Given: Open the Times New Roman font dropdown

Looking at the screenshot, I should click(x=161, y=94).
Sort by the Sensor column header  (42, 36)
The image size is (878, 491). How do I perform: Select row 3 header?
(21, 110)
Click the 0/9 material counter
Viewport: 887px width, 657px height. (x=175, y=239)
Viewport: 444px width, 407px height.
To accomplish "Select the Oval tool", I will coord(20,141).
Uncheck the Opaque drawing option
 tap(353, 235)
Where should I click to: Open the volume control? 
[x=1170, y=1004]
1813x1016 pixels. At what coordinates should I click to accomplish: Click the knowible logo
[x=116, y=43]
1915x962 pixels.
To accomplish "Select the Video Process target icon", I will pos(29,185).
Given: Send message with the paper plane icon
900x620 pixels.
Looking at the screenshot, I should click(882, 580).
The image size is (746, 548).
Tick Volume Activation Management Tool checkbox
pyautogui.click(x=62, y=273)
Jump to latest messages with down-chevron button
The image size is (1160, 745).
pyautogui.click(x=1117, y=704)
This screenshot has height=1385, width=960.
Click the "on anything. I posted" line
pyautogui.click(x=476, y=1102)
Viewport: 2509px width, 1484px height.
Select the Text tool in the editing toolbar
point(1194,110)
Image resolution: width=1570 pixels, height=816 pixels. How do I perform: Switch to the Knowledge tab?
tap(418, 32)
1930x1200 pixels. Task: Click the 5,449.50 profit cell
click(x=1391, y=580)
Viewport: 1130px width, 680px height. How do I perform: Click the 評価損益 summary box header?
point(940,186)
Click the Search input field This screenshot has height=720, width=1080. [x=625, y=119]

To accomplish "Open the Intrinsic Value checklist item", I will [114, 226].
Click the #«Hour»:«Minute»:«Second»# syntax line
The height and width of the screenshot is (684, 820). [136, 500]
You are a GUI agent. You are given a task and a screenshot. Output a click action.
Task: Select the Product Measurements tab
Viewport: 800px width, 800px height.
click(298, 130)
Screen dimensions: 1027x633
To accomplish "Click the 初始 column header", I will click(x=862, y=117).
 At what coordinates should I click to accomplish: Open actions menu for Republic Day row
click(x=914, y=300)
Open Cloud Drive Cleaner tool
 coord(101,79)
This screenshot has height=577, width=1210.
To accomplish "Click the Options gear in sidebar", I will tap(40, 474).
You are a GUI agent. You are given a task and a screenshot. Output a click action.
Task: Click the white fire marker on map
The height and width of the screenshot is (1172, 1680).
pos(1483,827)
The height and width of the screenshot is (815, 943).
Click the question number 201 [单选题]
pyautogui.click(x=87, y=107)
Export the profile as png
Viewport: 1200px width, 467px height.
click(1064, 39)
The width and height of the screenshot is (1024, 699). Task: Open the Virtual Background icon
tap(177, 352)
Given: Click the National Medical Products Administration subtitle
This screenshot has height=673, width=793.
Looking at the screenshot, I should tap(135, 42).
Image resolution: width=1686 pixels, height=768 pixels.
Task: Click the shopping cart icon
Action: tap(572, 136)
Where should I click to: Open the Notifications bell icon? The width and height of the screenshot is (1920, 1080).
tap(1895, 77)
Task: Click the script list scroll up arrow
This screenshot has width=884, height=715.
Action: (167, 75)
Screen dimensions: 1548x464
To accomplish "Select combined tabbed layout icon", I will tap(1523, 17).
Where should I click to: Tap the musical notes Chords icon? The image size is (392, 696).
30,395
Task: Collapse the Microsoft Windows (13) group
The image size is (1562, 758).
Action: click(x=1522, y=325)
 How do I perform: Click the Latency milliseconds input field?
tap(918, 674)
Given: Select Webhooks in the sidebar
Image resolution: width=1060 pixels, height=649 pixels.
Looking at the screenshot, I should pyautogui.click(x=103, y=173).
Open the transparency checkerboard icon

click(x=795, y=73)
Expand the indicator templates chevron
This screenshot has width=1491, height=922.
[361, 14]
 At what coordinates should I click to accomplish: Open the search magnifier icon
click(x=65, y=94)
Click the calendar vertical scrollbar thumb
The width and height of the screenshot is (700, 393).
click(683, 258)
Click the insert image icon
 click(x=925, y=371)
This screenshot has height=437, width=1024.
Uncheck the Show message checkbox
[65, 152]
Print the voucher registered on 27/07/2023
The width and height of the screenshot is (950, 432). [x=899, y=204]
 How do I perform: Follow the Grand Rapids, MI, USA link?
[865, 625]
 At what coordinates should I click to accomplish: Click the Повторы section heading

* * *

### KURZE AUFGABE
Schreib alle Zeilen oben unverändert noch einmal ab.

### ERGEBNIS UNTEN
Given: Open the Times New Roman font dropdown

Looking at the screenshot, I should click(x=161, y=94).
Sort by the Sensor column header  (42, 36)
The image size is (878, 491). How do I perform: Select row 3 header?
(21, 110)
Click the 0/9 material counter
Viewport: 887px width, 657px height. (x=175, y=239)
Viewport: 444px width, 407px height.
To accomplish "Select the Oval tool", I will coord(20,141).
Uncheck the Opaque drawing option
 tap(353, 235)
Where should I click to: Open the volume control? 
[x=1170, y=1004]
1813x1016 pixels. At what coordinates should I click to accomplish: Click the knowible logo
[x=116, y=43]
1915x962 pixels.
To accomplish "Select the Video Process target icon", I will pos(29,185).
Given: Send message with the paper plane icon
900x620 pixels.
Looking at the screenshot, I should click(882, 580).
The image size is (746, 548).
Tick Volume Activation Management Tool checkbox
pyautogui.click(x=62, y=273)
Jump to latest messages with down-chevron button
The image size is (1160, 745).
pyautogui.click(x=1117, y=704)
This screenshot has height=1385, width=960.
Click the "on anything. I posted" line
pyautogui.click(x=476, y=1102)
Viewport: 2509px width, 1484px height.
Select the Text tool in the editing toolbar
point(1194,110)
Image resolution: width=1570 pixels, height=816 pixels. How do I perform: Switch to the Knowledge tab?
tap(418, 32)
1930x1200 pixels. Task: Click the 5,449.50 profit cell
click(x=1391, y=580)
Viewport: 1130px width, 680px height. How do I perform: Click the 評価損益 summary box header?
point(940,186)
Click the Search input field This screenshot has height=720, width=1080. [x=625, y=119]

To accomplish "Open the Intrinsic Value checklist item", I will [114, 226].
Click the #«Hour»:«Minute»:«Second»# syntax line
The height and width of the screenshot is (684, 820). [136, 500]
You are a GUI agent. You are given a task and a screenshot. Output a click action.
Task: Select the Product Measurements tab
Viewport: 800px width, 800px height.
click(298, 130)
Screen dimensions: 1027x633
To accomplish "Click the 初始 column header", I will click(x=862, y=117).
 At what coordinates should I click to accomplish: Open actions menu for Republic Day row
click(x=914, y=300)
Open Cloud Drive Cleaner tool
 coord(101,79)
This screenshot has height=577, width=1210.
To accomplish "Click the Options gear in sidebar", I will tap(40, 474).
You are a GUI agent. You are given a task and a screenshot. Output a click action.
Task: Click the white fire marker on map
The height and width of the screenshot is (1172, 1680).
pos(1483,827)
The height and width of the screenshot is (815, 943).
Click the question number 201 [单选题]
pyautogui.click(x=87, y=107)
Export the profile as png
Viewport: 1200px width, 467px height.
click(1064, 39)
The width and height of the screenshot is (1024, 699). Task: Open the Virtual Background icon
tap(177, 352)
Given: Click the National Medical Products Administration subtitle
This screenshot has height=673, width=793.
Looking at the screenshot, I should tap(135, 42).
Image resolution: width=1686 pixels, height=768 pixels.
Task: Click the shopping cart icon
Action: tap(572, 136)
Where should I click to: Open the Notifications bell icon? The width and height of the screenshot is (1920, 1080).
tap(1895, 77)
Task: Click the script list scroll up arrow
This screenshot has width=884, height=715.
Action: (167, 75)
Screen dimensions: 1548x464
To accomplish "Select combined tabbed layout icon", I will tap(1523, 17).
Where should I click to: Tap the musical notes Chords icon? The image size is (392, 696).
30,395
Task: Collapse the Microsoft Windows (13) group
The image size is (1562, 758).
Action: click(x=1522, y=325)
 How do I perform: Click the Latency milliseconds input field?
tap(918, 674)
Given: Select Webhooks in the sidebar
Image resolution: width=1060 pixels, height=649 pixels.
Looking at the screenshot, I should pyautogui.click(x=103, y=173).
Open the transparency checkerboard icon

click(x=795, y=73)
Expand the indicator templates chevron
This screenshot has width=1491, height=922.
[361, 14]
 At what coordinates should I click to accomplish: Open the search magnifier icon
click(x=65, y=94)
Click the calendar vertical scrollbar thumb
The width and height of the screenshot is (700, 393).
click(683, 258)
Click the insert image icon
 click(x=925, y=371)
This screenshot has height=437, width=1024.
Uncheck the Show message checkbox
[65, 152]
Print the voucher registered on 27/07/2023
The width and height of the screenshot is (950, 432). [x=899, y=204]
 How do I perform: Follow the Grand Rapids, MI, USA link?
[865, 625]
 At what coordinates should I click to accomplish: Click the Повторы section heading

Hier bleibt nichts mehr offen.